Third volume of the "Organic Future" series. Freddy the Pig is now human, but the Luddite "Engineers" are determined to destroy him and all his genetically modified friends. If they can survive the concentration camps, there's a starship waiting. A prophetic foreshadowing of the current anti-genetic-engineering fervor.
Thomas A. Easton is a teacher and well-known science fiction critic and author. He retired as a professor from Thomas College of Maine in 2014 and now teaches part-time at Mount Ida College in Newton, MA.
Easton holds a Bachelor of Arts in Biology from Colby College and a doctorate in theoretical biology from the University of Chicago.

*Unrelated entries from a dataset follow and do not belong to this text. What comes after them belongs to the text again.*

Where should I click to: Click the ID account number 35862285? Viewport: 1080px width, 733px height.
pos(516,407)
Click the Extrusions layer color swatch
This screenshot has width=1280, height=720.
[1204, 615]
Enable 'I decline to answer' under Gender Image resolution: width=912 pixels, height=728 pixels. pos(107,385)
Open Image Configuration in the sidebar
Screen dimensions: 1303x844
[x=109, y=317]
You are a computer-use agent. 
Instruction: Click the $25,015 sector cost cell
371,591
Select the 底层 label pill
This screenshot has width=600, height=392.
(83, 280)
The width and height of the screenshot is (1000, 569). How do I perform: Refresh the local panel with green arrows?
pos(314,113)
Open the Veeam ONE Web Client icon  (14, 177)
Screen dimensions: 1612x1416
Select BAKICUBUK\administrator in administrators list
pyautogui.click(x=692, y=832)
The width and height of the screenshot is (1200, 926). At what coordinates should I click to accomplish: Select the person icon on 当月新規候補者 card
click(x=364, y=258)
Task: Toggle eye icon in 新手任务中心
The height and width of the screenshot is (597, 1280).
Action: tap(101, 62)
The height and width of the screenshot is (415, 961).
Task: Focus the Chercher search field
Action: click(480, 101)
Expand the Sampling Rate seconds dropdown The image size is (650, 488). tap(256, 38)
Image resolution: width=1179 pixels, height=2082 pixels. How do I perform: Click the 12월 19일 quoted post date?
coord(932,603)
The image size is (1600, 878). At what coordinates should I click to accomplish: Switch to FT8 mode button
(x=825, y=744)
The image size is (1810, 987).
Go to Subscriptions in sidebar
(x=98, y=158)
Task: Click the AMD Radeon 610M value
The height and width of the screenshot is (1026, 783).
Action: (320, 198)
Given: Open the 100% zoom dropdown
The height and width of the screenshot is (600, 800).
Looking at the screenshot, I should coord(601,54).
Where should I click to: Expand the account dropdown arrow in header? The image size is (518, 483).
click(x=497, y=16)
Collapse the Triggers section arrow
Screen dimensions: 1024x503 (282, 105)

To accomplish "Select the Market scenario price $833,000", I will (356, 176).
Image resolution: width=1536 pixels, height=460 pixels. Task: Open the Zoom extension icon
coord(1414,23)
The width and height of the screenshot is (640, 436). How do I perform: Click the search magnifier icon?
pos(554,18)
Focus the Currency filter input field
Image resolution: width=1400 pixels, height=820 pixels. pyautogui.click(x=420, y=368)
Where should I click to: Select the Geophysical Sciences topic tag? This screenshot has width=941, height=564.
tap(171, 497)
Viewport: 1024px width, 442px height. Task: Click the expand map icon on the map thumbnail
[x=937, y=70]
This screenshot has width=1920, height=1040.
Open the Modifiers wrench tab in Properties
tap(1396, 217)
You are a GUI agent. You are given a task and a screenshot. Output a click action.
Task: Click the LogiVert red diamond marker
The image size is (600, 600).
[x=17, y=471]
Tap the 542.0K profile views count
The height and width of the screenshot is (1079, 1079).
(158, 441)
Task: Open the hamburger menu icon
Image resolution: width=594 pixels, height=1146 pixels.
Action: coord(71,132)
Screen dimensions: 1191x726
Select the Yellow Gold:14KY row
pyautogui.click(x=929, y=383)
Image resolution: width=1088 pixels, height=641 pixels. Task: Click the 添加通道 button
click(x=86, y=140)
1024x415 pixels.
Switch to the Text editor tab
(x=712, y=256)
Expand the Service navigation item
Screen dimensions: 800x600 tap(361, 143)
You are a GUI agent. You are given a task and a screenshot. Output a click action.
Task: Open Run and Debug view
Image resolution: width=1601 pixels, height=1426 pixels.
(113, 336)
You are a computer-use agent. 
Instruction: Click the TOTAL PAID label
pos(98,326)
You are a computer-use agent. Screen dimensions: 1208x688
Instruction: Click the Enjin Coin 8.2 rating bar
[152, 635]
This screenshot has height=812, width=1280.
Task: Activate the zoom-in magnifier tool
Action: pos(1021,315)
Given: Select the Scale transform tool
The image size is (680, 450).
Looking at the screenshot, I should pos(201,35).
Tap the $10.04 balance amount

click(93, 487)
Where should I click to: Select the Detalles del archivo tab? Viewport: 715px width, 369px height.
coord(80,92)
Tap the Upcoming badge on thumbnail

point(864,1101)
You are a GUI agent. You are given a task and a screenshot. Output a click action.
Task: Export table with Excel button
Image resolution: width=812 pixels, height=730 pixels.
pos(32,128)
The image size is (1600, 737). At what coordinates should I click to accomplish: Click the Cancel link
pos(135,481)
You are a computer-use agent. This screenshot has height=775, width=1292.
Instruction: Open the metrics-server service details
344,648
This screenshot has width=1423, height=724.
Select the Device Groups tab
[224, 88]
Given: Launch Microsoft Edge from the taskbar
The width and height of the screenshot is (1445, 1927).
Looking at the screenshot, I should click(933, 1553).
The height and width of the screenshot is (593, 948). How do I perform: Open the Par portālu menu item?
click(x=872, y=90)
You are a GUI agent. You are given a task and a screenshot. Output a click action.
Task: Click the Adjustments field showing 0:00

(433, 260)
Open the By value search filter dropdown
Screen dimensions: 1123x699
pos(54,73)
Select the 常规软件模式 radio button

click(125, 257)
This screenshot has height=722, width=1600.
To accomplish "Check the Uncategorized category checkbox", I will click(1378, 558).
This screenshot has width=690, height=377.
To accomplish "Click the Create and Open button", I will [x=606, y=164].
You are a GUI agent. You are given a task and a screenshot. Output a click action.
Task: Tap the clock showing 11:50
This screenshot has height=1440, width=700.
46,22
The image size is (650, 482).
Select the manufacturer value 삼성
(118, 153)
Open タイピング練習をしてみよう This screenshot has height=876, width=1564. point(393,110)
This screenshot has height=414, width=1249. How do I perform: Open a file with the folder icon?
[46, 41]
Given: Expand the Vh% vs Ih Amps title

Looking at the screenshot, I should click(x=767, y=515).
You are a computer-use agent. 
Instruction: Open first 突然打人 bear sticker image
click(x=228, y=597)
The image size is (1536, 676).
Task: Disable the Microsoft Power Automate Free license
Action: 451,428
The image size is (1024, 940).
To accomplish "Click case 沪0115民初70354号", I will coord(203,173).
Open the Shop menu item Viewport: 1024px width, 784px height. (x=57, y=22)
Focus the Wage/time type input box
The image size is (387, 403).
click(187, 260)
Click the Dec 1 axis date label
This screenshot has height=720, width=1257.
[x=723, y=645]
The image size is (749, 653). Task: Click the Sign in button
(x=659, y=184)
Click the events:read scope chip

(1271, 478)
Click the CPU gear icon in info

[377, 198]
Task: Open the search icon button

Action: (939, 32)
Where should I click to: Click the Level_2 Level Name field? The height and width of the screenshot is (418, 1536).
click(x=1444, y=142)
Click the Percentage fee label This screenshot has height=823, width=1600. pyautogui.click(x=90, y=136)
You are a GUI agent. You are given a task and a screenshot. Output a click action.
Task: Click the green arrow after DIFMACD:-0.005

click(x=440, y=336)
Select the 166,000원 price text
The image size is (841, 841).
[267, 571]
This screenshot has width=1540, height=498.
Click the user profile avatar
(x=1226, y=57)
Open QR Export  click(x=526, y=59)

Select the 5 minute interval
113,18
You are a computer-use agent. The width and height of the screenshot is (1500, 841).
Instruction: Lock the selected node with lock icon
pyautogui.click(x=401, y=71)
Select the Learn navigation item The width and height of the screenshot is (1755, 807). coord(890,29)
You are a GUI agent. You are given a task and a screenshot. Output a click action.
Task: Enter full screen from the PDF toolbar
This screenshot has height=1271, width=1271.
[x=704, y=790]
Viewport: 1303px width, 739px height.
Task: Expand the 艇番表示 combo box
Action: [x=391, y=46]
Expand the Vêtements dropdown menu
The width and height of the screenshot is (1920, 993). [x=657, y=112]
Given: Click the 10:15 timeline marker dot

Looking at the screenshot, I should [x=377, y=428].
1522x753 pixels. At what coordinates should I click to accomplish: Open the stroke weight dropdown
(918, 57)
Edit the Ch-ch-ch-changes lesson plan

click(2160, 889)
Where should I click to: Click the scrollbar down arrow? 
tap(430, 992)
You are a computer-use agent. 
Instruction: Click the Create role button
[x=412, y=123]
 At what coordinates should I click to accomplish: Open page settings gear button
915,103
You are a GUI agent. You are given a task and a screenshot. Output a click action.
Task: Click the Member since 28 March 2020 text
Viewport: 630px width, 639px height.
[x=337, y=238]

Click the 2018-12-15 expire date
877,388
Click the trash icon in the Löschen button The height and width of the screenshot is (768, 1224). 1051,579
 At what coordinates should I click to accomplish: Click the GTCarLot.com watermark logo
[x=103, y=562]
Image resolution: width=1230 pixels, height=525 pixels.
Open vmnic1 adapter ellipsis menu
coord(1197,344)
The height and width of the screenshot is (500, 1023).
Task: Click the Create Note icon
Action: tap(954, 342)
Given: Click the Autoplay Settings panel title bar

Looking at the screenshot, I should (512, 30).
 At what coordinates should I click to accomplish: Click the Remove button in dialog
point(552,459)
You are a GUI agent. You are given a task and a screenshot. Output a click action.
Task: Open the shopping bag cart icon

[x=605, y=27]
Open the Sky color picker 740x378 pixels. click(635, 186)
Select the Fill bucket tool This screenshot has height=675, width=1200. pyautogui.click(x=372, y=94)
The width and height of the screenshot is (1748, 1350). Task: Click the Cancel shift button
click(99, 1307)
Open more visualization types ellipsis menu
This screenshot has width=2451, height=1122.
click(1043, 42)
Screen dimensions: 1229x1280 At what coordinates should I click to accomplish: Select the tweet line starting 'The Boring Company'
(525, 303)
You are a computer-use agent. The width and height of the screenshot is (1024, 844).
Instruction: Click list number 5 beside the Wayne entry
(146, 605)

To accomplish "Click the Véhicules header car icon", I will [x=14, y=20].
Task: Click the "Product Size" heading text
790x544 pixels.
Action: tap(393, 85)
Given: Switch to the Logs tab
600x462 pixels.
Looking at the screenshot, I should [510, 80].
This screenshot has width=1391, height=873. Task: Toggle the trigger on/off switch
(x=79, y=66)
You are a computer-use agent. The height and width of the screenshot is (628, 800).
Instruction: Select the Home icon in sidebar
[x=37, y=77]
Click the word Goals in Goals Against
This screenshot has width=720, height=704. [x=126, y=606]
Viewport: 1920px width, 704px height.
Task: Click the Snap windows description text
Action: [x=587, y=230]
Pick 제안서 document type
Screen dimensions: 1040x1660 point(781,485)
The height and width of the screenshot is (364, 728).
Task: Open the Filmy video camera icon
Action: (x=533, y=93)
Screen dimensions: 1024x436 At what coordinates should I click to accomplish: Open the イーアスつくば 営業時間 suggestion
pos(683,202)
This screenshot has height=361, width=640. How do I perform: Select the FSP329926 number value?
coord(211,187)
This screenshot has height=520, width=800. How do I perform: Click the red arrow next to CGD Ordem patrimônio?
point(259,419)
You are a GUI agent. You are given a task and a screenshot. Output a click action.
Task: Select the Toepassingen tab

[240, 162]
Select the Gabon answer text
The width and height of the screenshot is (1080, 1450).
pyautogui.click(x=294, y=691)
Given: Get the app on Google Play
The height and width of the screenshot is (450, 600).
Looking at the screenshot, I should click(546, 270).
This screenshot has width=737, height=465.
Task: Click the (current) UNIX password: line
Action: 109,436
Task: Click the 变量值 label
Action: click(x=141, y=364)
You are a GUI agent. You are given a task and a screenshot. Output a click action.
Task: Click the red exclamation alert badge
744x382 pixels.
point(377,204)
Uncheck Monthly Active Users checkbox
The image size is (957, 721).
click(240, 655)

He wrote the book review column in SF magazine Analog Science Fiction and Fact from 1979 - 2009. He appears frequently at Boston-area science fiction conventions.
In the first chapter of Woodsman, Eastman kills off three of the main characters from his previous novel Greenhouse (1991), possibly to prevent their stories from dominating the rest of this novel. This story picks up in 2084, and moves ahead slightly to 2095, 150 years after the first atomic bomb was detonated over Hiroshima, Japan.
Rather than rewrite the first two novels in his "Organic Future" series, Eastman finally delivers on what were merely threats. Things change drastically, and not necessarily for the better. Eastman introduces the next step in the humanoid/flower hybrids, as well as changing the playground for his ongoing narrative.